-- WHAT YOU HAVE TO DO --
Reproduce the passage on gamekeeper's thumb below in full, word for word, without the entries that follow it.

-- PASSAGE SHOWN --
•••••

Gamekeeper's thumb (also known as skier's thumb or UCL tear) is a type of injury to the ulnar collateral ligament (UCL) of the thumb. The UCL may be merely stretched, or it may be torn from its insertion site into the proximal phalanx of the thumb. This condition is commonly observed among gamekeepers and Scottish fowl hunters, as well as athletes (such as volleyballers and football goalkeepers). It also occurs among people who sustain a fall onto an outstretched hand while holding a rod, frequently skiers grasping ski poles.

==Signs and symptoms==
Symptoms of gamekeeper's thumb are instability of the MCP joint of the thumb, accompanied by pain and weakness of the pinch grasp. The severity of the symptoms is related to the extent of the initial tear of the UCL (in the case of skier's thumb), or how long the injury has been allowed to progress (in the case of gamekeeper's thumb).

Characteristic signs include pain, swelling, and ecchymosis around the thenar eminence, and especially over the MCP joint of the thumb. Physical examination demonstrates instability of the MCP joint of the thumb.

The patient will often manifest a weakened ability to grasp objects or perform such tasks as tying shoes and tearing a piece of paper. Other complaints include intense pain experienced upon catching the thumb on an object, such as when reaching into a pants pocket.

==Diagnosis==
Gamekeeper's thumb and skier's thumb are two similar conditions, both of which involve insufficiency of the ulnar collateral ligament (UCL) of the thumb. The chief difference between these two conditions is that skier's thumb is generally considered to be an acute condition acquired after a fall or similar abduction injury to the metacarpophalangeal (MCP) joint of the thumb, whereas gamekeeper's thumb typically refers to a chronic condition which has developed as a result of repeated episodes of lower-grade hyperabduction over a period of time. There are four types of Skier's thumb injury:
- Avulsion of distal UCL causing the pulling off of a bone chip off the proximal phalanx base.
- Partial-thickness tear of the UCL
- Full-thickness tear of the middle part of the UCL
- Full-thickness tear of the middle part of the UCL with the proximal fragment displaced superficial to the aponeurosis of adductor pollicis, thus preventing the healing of proximal and distal segments of UCL. This condition is called Stener lesion.

•••••

-- RECORDS PROVIDED --
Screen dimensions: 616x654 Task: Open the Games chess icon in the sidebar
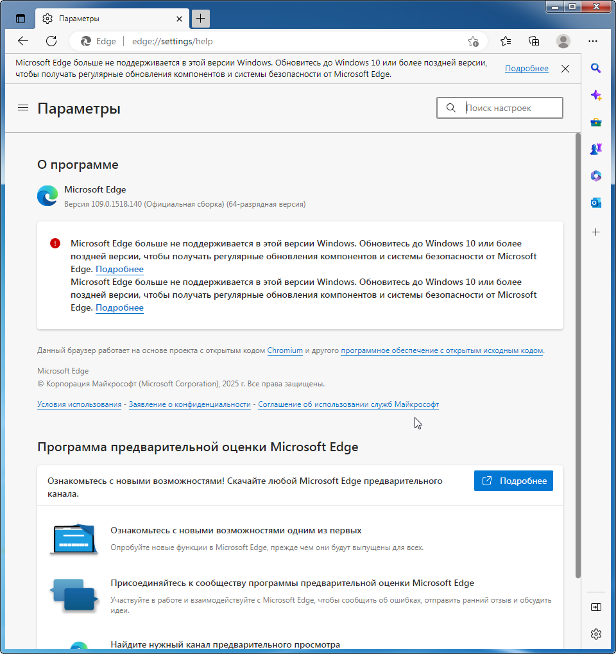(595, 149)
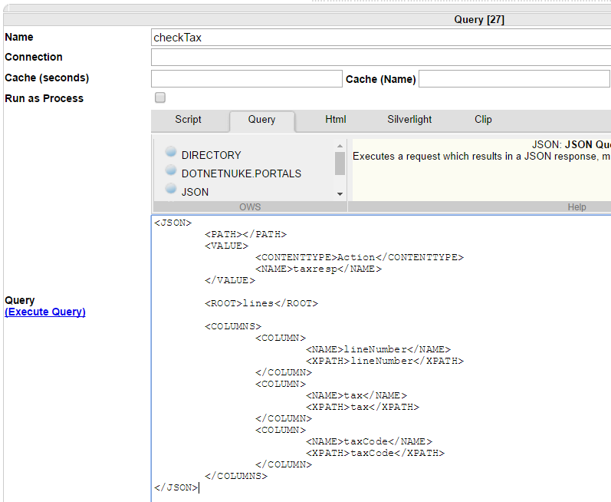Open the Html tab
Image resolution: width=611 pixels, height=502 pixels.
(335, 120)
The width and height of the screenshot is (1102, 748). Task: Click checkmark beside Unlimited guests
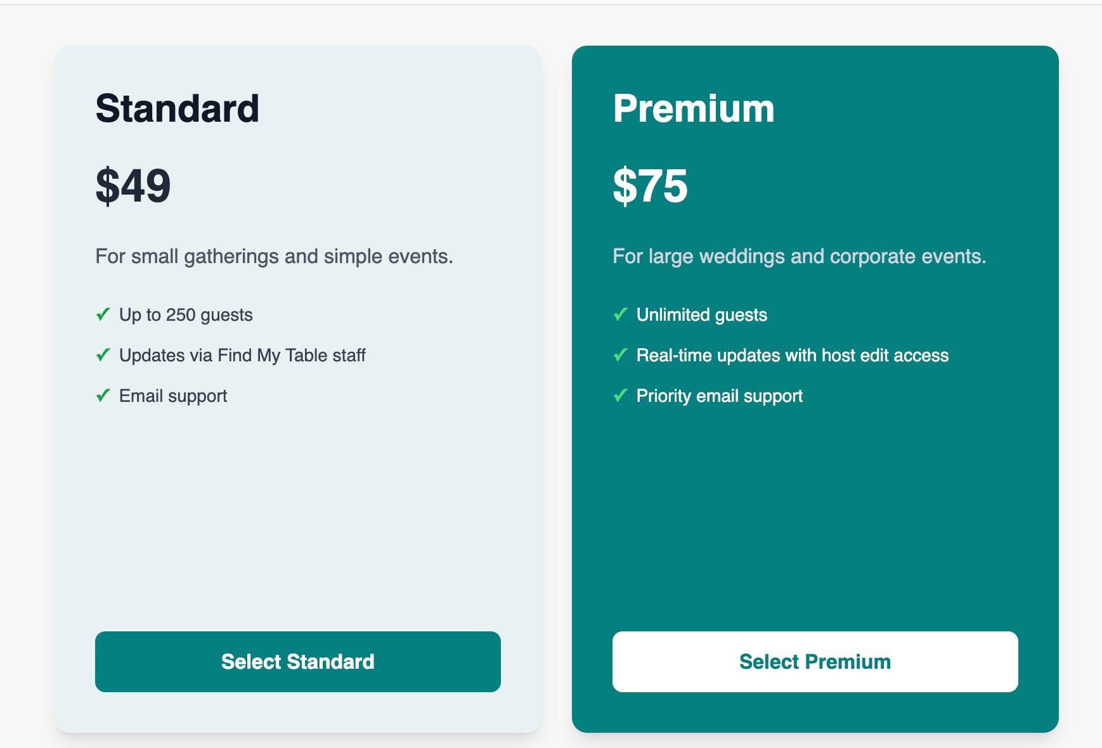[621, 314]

•••••

-- WRITTEN RESPONSE --
Gamekeeper's thumb (also known as skier's thumb or UCL tear) is a type of injury to the ulnar collateral ligament (UCL) of the thumb. The UCL may be merely stretched, or it may be torn from its insertion site into the proximal phalanx of the thumb. This condition is commonly observed among gamekeepers and Scottish fowl hunters, as well as athletes (such as volleyballers and football goalkeepers). It also occurs among people who sustain a fall onto an outstretched hand while holding a rod, frequently skiers grasping ski poles.

==Signs and symptoms==
Symptoms of gamekeeper's thumb are instability of the MCP joint of the thumb, accompanied by pain and weakness of the pinch grasp. The severity of the symptoms is related to the extent of the initial tear of the UCL (in the case of skier's thumb), or how long the injury has been allowed to progress (in the case of gamekeeper's thumb).

Characteristic signs include pain, swelling, and ecchymosis around the thenar eminence, and especially over the MCP joint of the thumb. Physical examination demonstrates instability of the MCP joint of the thumb.

The patient will often manifest a weakened ability to grasp objects or perform such tasks as tying shoes and tearing a piece of paper. Other complaints include intense pain experienced upon catching the thumb on an object, such as when reaching into a pants pocket.

==Diagnosis==
Gamekeeper's thumb and skier's thumb are two similar conditions, both of which involve insufficiency of the ulnar collateral ligament (UCL) of the thumb. The chief difference between these two conditions is that skier's thumb is generally considered to be an acute condition acquired after a fall or similar abduction injury to the metacarpophalangeal (MCP) joint of the thumb, whereas gamekeeper's thumb typically refers to a chronic condition which has developed as a result of repeated episodes of lower-grade hyperabduction over a period of time. There are four types of Skier's thumb injury:
- Avulsion of distal UCL causing the pulling off of a bone chip off the proximal phalanx base.
- Partial-thickness tear of the UCL
- Full-thickness tear of the middle part of the UCL
- Full-thickness tear of the middle part of the UCL with the proximal fragment displaced superficial to the aponeurosis of adductor pollicis, thus preventing the healing of proximal and distal segments of UCL. This condition is called Stener lesion.